Concluding his cycle of catecheses dedicated to the corporal works of mercy, the Pope addressed the faithful gathered in the Paul VI Hall in the Vatican for the weekly General Audience and reminded them that although the cycle has reached conclusion, we must continue to practice mercy in our lives.
Speaking of the corporal work of mercy which invites us to bury the dead, Pope Francis said it could appear a strange request. In fact it is sadly meaningful in the present day – he said – when we think of the many people who risk their lives in order to give decent burial to the victims of war who live in fear under constant fire and bombardment.
And for us Christians, he said, burial is an act of great faith because when we lower the bodies of our loved ones into the tomb, we do so in the hope of their resurrection.
Turning to the very last of the spiritual works of mercy: praying for the living and the dead, the Pope said it is especially meaningful in this month of November, when we commemorate all the faithful departed and thank the Lord for having allowed us to partake of their love and their friendship.
What’s more, the Pope said, praying for the living and the dead is an eloquent expression of the communion of saints and reminds us of how we are all united in God’s great family.

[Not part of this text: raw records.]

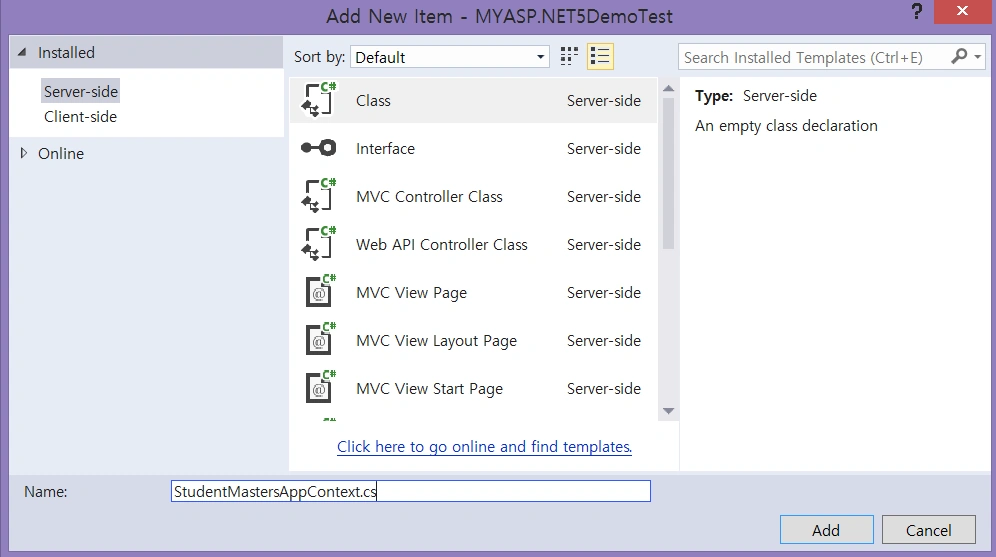Expand the Online tree node
Screen dimensions: 996x557
24,153
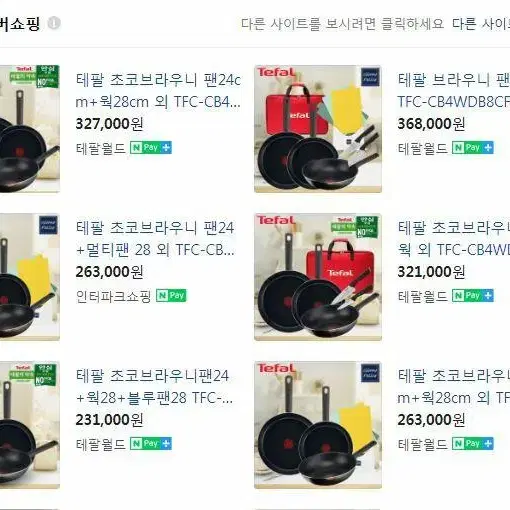Click the N Pay badge on the 321,000원 item
This screenshot has width=510, height=510.
point(473,296)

“This is why we pray for each other” he said.
And encouraging us all to open our hearts to the Holy Spirit, who knows our deepest desires and hopes, and embrace in our prayer all those in any kind of need, the Pope reminded us not to forget also thank God for the good things in our lives.
Concluding his catechesis, Pope Francis expressed his hope that the 14 corporal and spiritual works of mercy on which we have meditated throughout the Holy Year may continue to inspire and guide us on the path of God’s mercy.